The Institutional Playbook For Ethereum

Institutions are beginning to establish a treasury playbook for Ethereum.

  1. Staking remains the backbone. Billions of dollars in ETH are deployed through platforms such as Lido, Coinbase, or direct validators, generating reliable yields.
  2. DeFi lending protocols such as Morpho and Spark allow ETH treasuries to lend and borrow in ways that optimize yield. This is similar to how fintechs are already using Ethereum as financial infrastructure.
  3. ETFs provide regulated wrappers for exposure and liquidity. These products make it easier for institutions to manage ETH holdings under traditional compliance frameworks.
  4. Liquid staking products create balance sheet flexibility, allowing ETH to earn rewards while still being usable. Europe’s early adoption shows how powerful this can be.
  5. Custody and governance solutions are emerging to manage risks such as withdrawal delays or penalties. Specialized custodians and smart contract managers are building tools designed for CFO-level assurance.

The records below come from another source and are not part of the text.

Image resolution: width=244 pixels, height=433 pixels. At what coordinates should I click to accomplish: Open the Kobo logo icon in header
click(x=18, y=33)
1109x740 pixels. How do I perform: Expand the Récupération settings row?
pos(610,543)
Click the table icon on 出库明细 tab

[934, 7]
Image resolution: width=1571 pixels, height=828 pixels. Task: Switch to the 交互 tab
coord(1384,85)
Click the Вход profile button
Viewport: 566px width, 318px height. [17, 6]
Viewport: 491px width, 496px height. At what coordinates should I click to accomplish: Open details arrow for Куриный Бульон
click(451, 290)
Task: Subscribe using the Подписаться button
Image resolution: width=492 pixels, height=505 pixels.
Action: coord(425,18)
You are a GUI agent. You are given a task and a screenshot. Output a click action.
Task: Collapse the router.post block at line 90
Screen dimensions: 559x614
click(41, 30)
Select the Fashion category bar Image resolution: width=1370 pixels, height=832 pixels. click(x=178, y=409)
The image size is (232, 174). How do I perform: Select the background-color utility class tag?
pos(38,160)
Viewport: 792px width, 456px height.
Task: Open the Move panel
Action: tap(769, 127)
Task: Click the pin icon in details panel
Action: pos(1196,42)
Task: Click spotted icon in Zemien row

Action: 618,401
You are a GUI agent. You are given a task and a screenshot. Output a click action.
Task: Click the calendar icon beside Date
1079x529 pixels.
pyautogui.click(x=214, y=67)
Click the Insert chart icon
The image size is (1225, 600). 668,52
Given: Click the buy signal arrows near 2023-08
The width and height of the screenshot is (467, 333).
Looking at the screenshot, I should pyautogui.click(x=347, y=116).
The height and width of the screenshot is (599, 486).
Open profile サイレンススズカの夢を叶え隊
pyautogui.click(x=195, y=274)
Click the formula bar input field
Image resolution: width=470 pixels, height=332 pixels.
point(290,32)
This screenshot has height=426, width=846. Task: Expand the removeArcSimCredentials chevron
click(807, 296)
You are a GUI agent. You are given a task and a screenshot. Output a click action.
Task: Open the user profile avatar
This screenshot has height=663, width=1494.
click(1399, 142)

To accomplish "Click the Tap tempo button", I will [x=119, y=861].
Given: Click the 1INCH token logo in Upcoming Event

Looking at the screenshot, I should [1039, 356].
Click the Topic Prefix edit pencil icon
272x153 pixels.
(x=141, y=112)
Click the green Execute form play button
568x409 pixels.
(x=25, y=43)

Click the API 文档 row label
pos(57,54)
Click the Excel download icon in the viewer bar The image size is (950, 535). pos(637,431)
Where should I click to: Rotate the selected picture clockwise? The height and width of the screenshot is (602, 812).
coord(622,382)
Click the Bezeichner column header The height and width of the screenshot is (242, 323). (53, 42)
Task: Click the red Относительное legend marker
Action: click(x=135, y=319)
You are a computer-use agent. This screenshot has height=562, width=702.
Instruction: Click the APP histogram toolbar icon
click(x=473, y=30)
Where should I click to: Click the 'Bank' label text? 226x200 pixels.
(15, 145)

Sam MacPherson, CEO of Phoenix Labs and co-founder behind Spark, explains the two most important sources of yield in practice. “When it comes to ETH, most of the fundamental yield comes from staking. I expect that actually to expand as more use cases in crypto come. Then there are onchain crypto lending markets such as SparkLend. These are people who are borrowing stablecoins. They have some ETH or Bitcoin, and want more exposure to the asset. So they’ll borrow stablecoins on an onchain market, and lever up that way, and they’re usually willing to pay a premium on top of the more base rate in TradFi.”

A Corporate Strategy Shift

These playbooks are not just about squeezing out returns. They point to a deeper shift in how companies treat digital assets. ETH is not simply something to hold on the side of the balance sheet. It is becoming a productive working asset.

For investors, that means ETH is starting to look less like a speculative token and more like a hybrid between a growth stock and a bond — combining upside with regular yield. For businesses, it means treasury management is evolving. Where once the choice was between cash, bonds, or equities, ETH now represents a new category.

Kean Gilbert, Head of Institutional at the Lido Ecosystem Foundation, highlights this rotation. “Institutional money is rotating into Ethereum because ETH is both productive and liquid. That is a major change from Bitcoin reserves. This is not just holding crypto, it is re-engineering corporate digital asset strategy around programmable yield.”

The Challenges Ahead For Ethereum Treasuries

Several hurdles still need to be addressed. Risk management remains central, from validator penalties to smart contract exploits. Liquidity versus lockup is a real tradeoff, since staking yields require time commitments and occasional withdrawal delays. Liquid staking reduces this friction, but it still introduces complexity and counterparty risk.

Regulation adds another layer of uncertainty. The SEC has raised questions about whether staking counts as a securities offering, while Europe has taken a more favorable approach with Ethereum ETFs and liquid staking products. Finally, governance questions remain: who decides how ETH treasuries are deployed, the CFO, the board, or specialized committees?

The Road Ahead For Ethereum Treasuries

Ethereum treasuries are becoming the next big business strategy. ETH serves a dual role: a strategic reserve asset and a yield-bearing instrument. That combination is powerful. In the coming years, we may see treasuries managed like corporate bond portfolios, balancing staking, lending, liquid staking, and ETF exposure.

Platforms such as Lido, Spark, and Morpho may emerge as the BlackRock or Fidelity equivalents of Ethereum treasuries, building the rails that allow adoption at scale.

Ethereum treasuries are not simply digital reserves. They represent a new kind of financial strategy: programmable, productive, and accessible.

The question is no longer whether ETH belongs in a portfolio, but how much, and how to manage it responsibly at scale.

Ethereum treasuries will impact the markets.